Background
Hyperbaric oxygen (HBO) therapy is proven to attenuate neuropathic pain in rodents. The goal of the present study was to determine the potential involvement of the Kindlin-1/Wnt-10a signaling pathway during astrocyte activation and inflammation in a rodent model of neuropathic pain.
Conclusions
Our findings demonstrate that HBO attenuated CCI-induced rat neuropathic pain and inflammatory responses, possibly through regulation of the Kindlin-1/Wnt-10a signaling pathway.
Methods
Rats were assigned into sham operation, chronic constriction injury (CCI), and CCI + HBO treatment groups. Neuropathic pain developed in rats following CCI of the sciatic nerve. Rats in the CCI + HBO group received HBO treatment for five consecutive days beginning on postoperative day 1. The mechanical withdrawal threshold (MWT) and the thermal withdrawal latency (TWL) tests were performed to determine mechanical and heat hypersensitivity of animals, respectively.
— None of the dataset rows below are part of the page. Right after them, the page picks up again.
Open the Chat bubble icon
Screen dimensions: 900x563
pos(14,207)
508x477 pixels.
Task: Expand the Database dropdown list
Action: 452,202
Kindlin-1, Wnt-10a and β-catenin protein expression was examined by immunohistochemistry and Western blot analysis. Expression of tumor necrosis factor (TNF)-α was also determined by ELISA.
Results
Our findings demonstrated that HBO treatment significantly suppressed mechanical and thermal hypersensitivity in the CCI neuropathic pain model in rats. HBO therapy significantly reversed the up-regulation of Kindlin-1 in dorsal root ganglia (DRG), spinal cord, and hippocampus of CCI rats. CCI-induced astrocyte activation and increased levels of TNF-α were efficiently reversed by HBO (P < 0.05 vs. CCI). HBO also reversed Wnt-10a up-regulation induced by CCI in the DRG, spinal cord, and hippocampus (P < 0.05 vs. CCI). Conclusions: Our findings demonstrate that HBO attenuated CCI-induced rat neuropathic pain and inflammatory responses, possibly through regulation of the Kindlin-1/Wnt-10a signaling pathway.